Here is an early look at what we think will be among the show’s highlights.
Irish woodworker Joseph Walsh’s sculptural Dommus Series, consisting of chairs, a table, and a cabinet in ebonized and lacquered walnut, forge a sense of festivity for the London gallery’s FOG debut.
The New York City–based purveyor of 19th- and 20th-century European ceramics presents It’s a Toy Violet Brain (2018), a unique stoneware piece by Belgian artist Anne Marie Laureys.

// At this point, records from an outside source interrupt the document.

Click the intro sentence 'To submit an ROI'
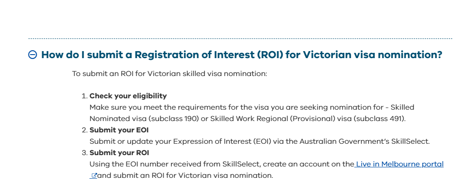Viewport: 475px width, 194px height. (170, 74)
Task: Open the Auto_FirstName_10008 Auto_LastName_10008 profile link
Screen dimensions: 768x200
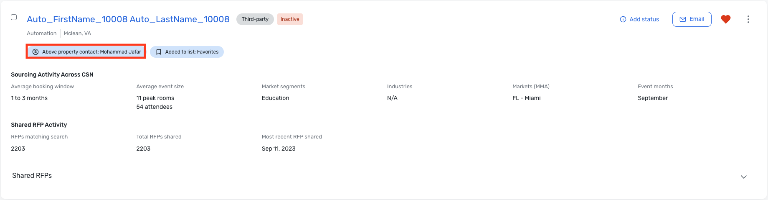Action: [x=128, y=19]
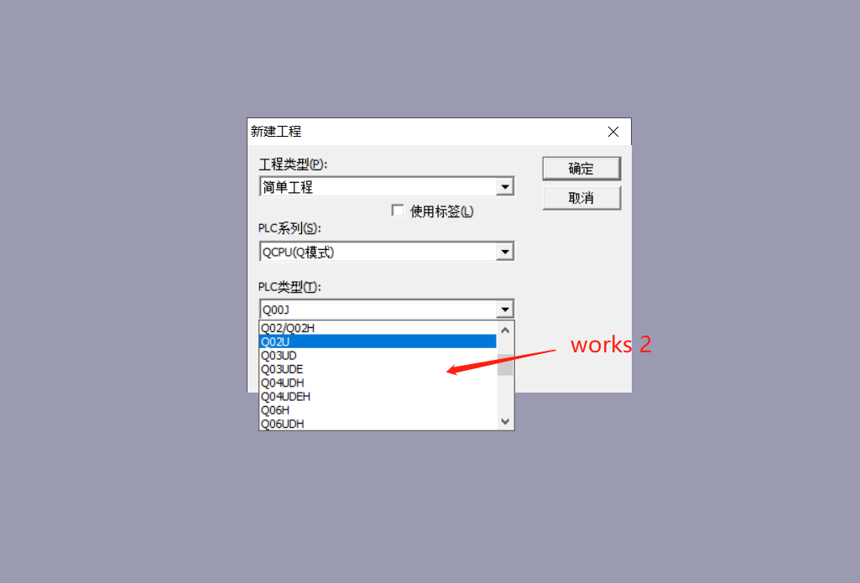860x583 pixels.
Task: Select Q02U in the PLC type list
Action: click(x=378, y=341)
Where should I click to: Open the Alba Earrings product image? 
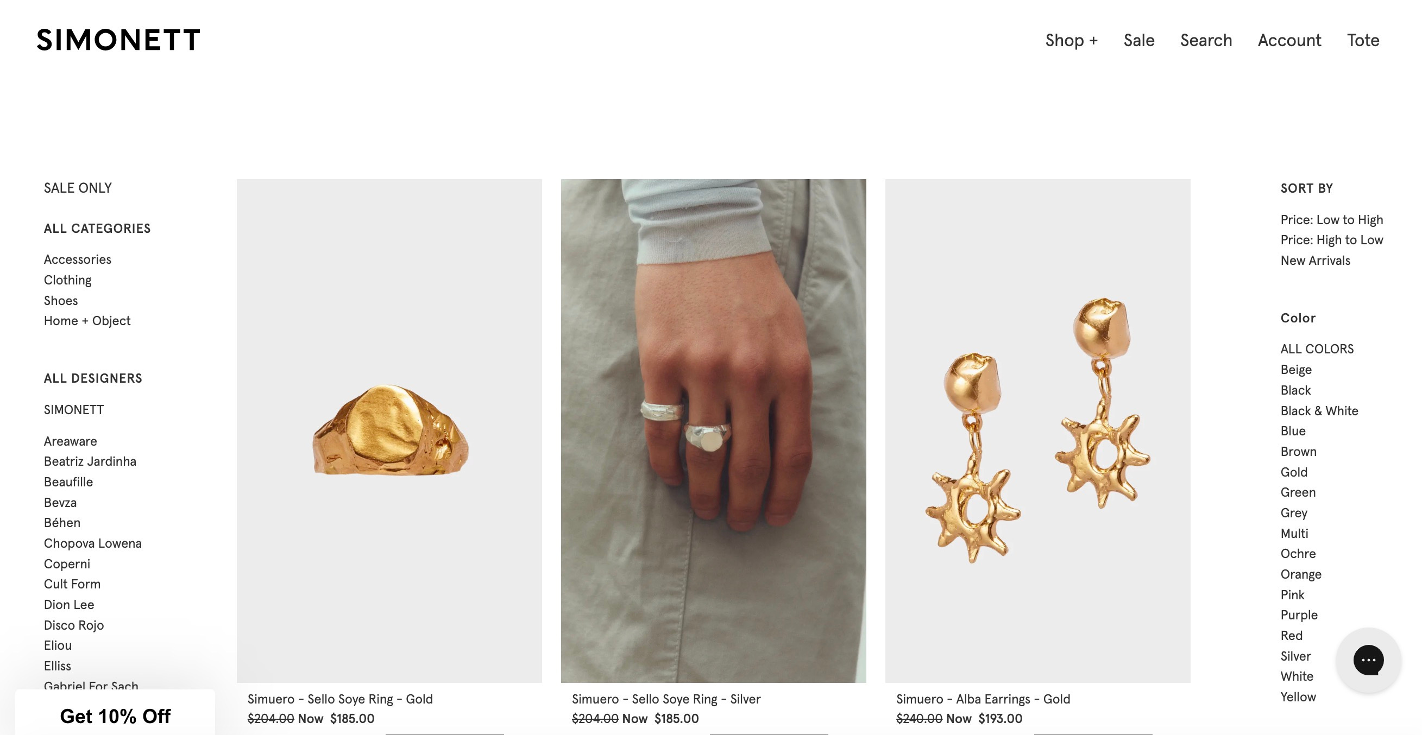[x=1037, y=430]
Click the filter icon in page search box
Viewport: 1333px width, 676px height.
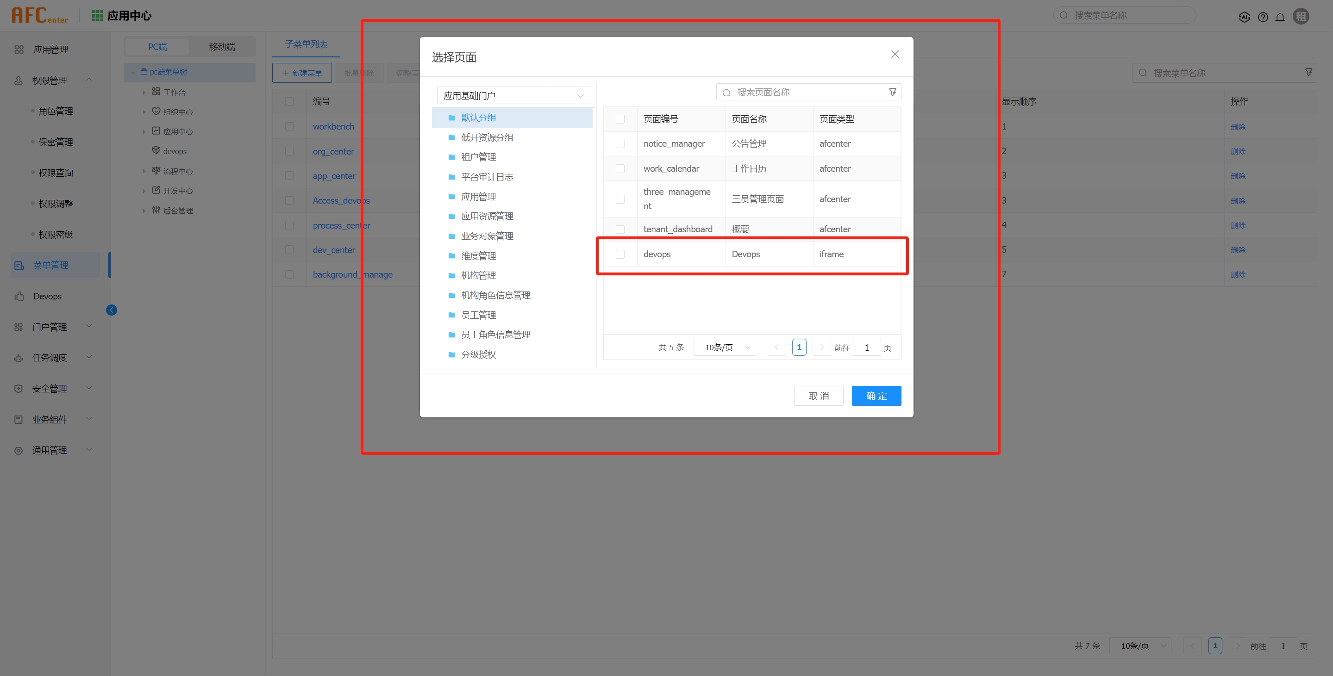(x=892, y=92)
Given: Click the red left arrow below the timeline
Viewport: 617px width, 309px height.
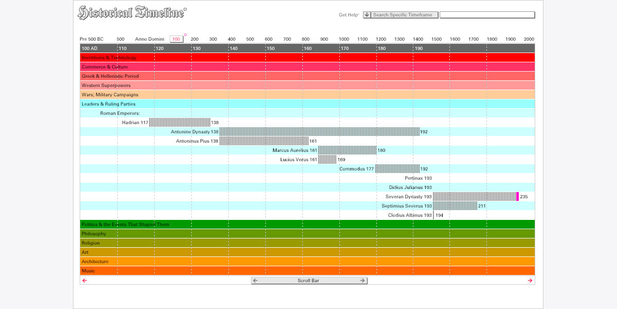Looking at the screenshot, I should tap(85, 281).

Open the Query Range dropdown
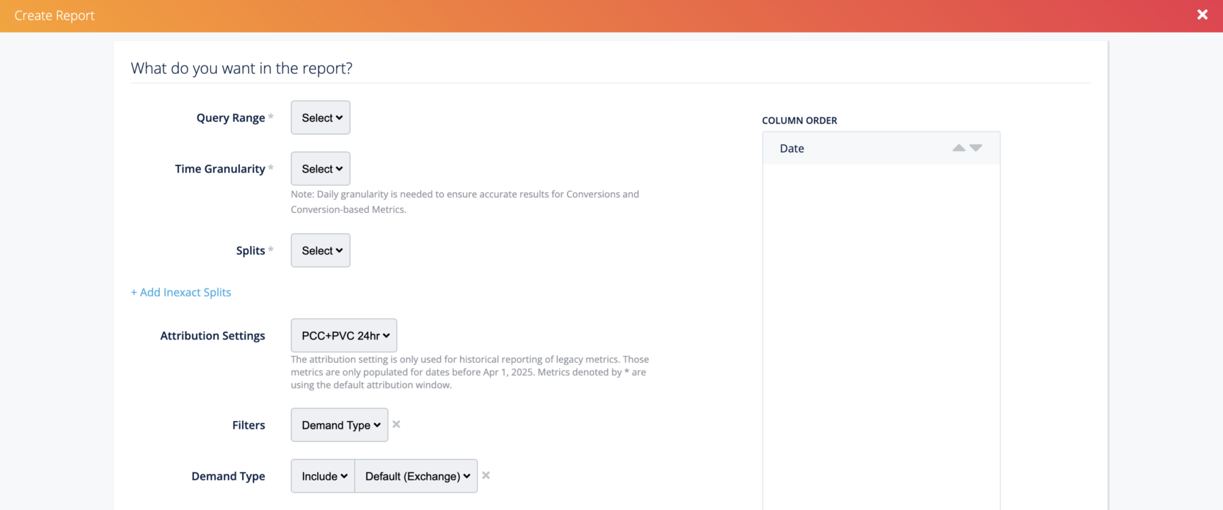pyautogui.click(x=321, y=118)
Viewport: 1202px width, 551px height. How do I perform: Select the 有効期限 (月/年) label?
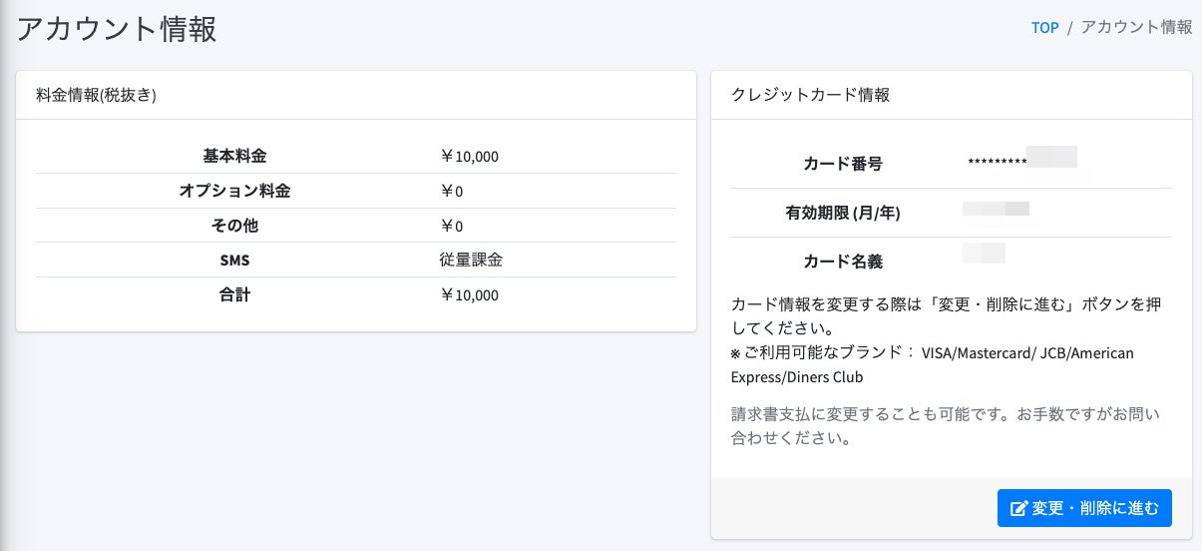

Irish photographer Richard Mosse, notable for using infrared film to shroud his subjects in dream-like chromas, will showcase a selection of digital c-prints such as I Shall be Released (2015).
Francesco Clemente enlivens the London gallery’s FOG debut with Actors of the Terreiro XXII (2008), an introspective oil painting steeped in sensuality.
Offbeat design wunderkind Katie Stout, known for her anthropomorphic lamps laden with feminist themes, debuts three one-of-a-kind luminaires in hand-built and painted ceramic through New York City gallery R & Company.
On display in the post-war contemporary gallery’s booth are works by groundbreaking female artists Gego—whose kinetic metal sculpture, Dibujo sin papel 86/15 (1986), is pictured—and Carol Rama.
In anticipation of his upcoming Bernard Frize survey at Paris’s Centre Pompidou, Perrotin will showcase the artist’s Capi (2015), an acrylic-and-resin painting where vertical streaks of marble-like pastels juxtapose with a blacked-out void.
For Hauser & Wirth’s inaugural run at the fair, Roni Horn brings a lengthy, square aluminum sculpture (White Dickinson, 2006) with an Emily Dickinson quote cast within.
Cristina Grajales presents South Korean designer Sang Hoon Kim’s artful array of technicolor furnishings, their rough-around-the-edges tactility belying a composition of memory foam crafted from intricate chemical processes.
The bicoastal gallery toasts the legacy of late American artist Kenneth Price, best known for acrylic-painted ceramics in biomorphic shapes, by presenting one of his finest: F.E.W. (2003).